14 January 2010

Avatar Review

I enjoyed reading my colleague Paul Watson's Avatar Review. See also the IMDB entry Avatar.

I too saw the movie and enjoyed it immensely, especially the full immersion in the 3D world that was so well realised. I too felt a bit let down by the black and white moral juxtaposition of the final third, that lacked all nuance. Would it not have been much more interesting if the military guys were real people too? or the if the plot had focused on another element of the rich world?

Strangely, as in no one else I have spoken to thought the same, I thought that the film was most like The Mission, essentially a recreation of the moral conflicts that arise with colonisation; for any American or European audience the main such example in our collective history was the discovery and exploitation of the "New World". Indeed the culture on the Avatar world does share many features of the native north American ethos. The Mission has a much more nuanced plot around the religious justification for joining the natives in resistance, and perhaps a more realistic ending where this resistance is doomed to failure against the might of European expansionism. I remember first hearing The Mission as a radio drama that dwelt even more on this debate, that was curtailed for the more visceral and visual movie. Avatar does include a sort of coming of age subplot that works quite well in terms of engaging the audience in the culture.
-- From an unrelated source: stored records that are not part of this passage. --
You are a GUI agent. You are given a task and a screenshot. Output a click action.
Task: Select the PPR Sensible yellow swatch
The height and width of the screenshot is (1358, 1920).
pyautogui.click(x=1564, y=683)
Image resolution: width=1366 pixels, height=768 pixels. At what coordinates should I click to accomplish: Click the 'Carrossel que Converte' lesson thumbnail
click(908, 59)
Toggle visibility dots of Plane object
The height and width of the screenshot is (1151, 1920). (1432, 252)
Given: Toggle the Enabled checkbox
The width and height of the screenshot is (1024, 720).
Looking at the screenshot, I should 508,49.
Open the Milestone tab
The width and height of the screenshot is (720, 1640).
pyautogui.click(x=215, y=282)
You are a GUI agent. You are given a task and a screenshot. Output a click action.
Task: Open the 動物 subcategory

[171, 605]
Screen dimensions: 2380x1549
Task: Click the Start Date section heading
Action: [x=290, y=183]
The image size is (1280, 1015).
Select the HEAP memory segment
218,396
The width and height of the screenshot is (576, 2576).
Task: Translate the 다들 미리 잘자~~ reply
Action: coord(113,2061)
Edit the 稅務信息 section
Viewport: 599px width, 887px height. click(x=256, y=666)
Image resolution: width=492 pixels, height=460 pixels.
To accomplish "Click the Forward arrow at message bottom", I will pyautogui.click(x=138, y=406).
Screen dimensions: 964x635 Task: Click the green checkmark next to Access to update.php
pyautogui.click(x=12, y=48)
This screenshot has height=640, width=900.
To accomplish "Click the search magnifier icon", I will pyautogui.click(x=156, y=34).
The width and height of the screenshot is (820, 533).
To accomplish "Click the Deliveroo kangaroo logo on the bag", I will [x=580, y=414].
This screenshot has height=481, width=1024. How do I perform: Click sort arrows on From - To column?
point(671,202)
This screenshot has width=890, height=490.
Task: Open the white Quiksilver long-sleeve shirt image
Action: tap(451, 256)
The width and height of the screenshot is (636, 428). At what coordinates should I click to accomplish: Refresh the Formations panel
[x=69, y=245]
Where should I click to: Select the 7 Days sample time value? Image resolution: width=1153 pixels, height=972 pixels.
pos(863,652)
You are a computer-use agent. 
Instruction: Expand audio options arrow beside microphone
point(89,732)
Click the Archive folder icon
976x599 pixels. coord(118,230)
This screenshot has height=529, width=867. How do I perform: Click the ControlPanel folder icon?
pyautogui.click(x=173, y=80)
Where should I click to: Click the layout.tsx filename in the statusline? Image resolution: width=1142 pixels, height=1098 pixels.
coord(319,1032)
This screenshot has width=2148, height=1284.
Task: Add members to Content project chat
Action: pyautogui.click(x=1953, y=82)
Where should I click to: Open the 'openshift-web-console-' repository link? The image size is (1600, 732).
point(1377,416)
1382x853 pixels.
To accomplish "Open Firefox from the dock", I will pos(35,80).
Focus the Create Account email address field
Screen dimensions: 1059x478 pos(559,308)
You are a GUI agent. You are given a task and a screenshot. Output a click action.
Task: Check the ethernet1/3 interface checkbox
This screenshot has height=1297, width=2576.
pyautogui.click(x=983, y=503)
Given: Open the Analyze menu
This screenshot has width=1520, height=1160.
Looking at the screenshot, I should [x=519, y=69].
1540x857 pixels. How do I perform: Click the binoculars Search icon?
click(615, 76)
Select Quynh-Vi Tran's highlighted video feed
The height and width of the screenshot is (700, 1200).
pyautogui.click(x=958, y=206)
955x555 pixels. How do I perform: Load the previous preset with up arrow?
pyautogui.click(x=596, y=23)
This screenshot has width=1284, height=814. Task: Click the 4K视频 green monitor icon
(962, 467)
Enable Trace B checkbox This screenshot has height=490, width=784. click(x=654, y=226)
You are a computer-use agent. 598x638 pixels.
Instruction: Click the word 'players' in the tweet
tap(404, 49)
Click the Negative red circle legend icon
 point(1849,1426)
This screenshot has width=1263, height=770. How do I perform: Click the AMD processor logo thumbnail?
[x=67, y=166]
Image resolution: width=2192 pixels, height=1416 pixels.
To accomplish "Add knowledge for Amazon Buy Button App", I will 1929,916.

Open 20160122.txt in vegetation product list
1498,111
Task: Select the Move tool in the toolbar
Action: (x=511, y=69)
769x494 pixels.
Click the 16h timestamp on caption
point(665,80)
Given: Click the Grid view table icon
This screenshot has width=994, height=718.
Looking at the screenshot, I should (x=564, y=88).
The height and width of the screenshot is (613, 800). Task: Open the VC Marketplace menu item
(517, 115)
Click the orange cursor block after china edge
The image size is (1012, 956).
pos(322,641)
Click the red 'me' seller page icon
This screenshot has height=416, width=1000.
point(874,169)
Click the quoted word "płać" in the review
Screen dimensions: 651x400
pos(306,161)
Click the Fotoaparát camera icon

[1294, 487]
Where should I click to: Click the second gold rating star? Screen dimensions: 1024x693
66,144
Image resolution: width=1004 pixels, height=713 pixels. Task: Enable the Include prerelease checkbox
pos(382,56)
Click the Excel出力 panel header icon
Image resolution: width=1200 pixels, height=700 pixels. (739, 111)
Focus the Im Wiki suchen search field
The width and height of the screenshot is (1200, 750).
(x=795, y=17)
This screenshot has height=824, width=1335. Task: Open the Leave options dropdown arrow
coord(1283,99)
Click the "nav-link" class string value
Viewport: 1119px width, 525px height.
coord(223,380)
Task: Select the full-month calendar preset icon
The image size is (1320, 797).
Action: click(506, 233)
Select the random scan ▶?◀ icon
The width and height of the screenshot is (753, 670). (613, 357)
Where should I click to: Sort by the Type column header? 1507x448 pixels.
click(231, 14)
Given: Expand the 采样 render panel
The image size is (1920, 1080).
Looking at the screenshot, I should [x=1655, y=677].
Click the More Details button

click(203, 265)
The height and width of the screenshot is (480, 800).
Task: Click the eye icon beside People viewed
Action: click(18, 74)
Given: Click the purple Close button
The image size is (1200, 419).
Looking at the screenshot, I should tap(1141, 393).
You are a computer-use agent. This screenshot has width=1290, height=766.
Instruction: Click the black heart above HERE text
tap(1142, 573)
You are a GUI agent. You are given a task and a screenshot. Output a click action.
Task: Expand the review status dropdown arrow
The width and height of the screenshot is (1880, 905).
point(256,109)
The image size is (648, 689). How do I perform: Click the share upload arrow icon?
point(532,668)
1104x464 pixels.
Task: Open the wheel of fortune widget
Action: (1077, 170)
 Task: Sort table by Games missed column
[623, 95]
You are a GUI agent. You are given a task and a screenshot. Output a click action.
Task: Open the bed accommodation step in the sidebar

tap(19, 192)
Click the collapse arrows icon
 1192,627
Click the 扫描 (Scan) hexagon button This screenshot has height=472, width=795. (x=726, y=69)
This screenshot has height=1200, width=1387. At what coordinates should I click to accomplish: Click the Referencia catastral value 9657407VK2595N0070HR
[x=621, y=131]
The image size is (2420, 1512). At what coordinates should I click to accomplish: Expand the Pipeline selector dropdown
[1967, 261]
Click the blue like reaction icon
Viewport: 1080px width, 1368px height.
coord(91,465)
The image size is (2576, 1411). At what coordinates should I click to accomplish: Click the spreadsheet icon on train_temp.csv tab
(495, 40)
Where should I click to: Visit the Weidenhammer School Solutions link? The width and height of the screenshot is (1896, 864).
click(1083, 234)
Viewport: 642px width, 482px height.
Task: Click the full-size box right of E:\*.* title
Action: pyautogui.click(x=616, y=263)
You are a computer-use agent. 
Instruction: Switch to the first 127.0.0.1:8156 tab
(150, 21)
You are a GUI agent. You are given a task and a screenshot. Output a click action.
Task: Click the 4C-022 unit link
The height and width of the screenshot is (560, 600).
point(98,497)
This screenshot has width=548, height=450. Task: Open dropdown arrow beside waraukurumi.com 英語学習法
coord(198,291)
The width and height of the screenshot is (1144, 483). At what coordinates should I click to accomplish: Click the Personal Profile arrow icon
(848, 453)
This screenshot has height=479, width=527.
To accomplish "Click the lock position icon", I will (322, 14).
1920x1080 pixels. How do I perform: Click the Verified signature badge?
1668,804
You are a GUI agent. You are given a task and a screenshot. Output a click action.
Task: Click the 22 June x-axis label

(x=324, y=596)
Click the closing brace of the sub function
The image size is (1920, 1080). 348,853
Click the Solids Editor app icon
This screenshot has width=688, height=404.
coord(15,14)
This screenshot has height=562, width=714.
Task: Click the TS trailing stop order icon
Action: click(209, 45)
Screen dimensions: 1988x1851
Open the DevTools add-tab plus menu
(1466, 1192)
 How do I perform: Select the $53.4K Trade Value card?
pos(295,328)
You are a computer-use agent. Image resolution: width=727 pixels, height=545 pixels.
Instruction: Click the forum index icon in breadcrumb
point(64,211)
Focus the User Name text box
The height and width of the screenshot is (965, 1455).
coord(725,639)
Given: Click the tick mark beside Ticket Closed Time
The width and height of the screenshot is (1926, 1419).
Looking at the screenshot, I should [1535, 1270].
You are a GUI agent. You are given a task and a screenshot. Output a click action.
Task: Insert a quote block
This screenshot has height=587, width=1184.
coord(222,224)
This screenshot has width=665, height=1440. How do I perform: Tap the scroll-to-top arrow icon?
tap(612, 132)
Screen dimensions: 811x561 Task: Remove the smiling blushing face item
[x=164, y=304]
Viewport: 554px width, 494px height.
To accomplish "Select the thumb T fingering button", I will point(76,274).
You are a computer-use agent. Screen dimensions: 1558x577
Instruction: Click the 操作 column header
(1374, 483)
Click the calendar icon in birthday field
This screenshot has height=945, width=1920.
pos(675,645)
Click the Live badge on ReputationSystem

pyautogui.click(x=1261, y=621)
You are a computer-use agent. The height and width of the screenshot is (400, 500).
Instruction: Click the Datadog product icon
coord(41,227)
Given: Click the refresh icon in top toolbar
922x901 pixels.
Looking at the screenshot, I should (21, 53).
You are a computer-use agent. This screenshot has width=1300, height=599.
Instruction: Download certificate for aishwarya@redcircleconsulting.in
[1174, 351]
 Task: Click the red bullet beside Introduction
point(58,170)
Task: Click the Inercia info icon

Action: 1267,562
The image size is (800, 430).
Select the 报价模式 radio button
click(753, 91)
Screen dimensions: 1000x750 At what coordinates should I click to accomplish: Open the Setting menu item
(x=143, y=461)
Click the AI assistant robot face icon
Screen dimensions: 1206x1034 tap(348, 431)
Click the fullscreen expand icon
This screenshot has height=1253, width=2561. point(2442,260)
As for Paul's plea for a cinema that celebrates the science of exploration instead of the blockbuster military show down, perhaps I could direct him to the excellent Mars trilogy of books by Kim Stanley Robinson. If these are ever dramatised, they will need to preserve that focus to really reflect the books.

Also worth mentioning, for the most fully realised depiction of an alternative biology in science fiction is Brian W. Aldiss' Hellicona Trilogy Spring, Summer and Winter.

Despite its flaws, so well described by Paul, Avatar is one of the best science fiction movies of recent times. But really good science fiction is always better a book, as no director can ever capture what people can imagine in their own heads.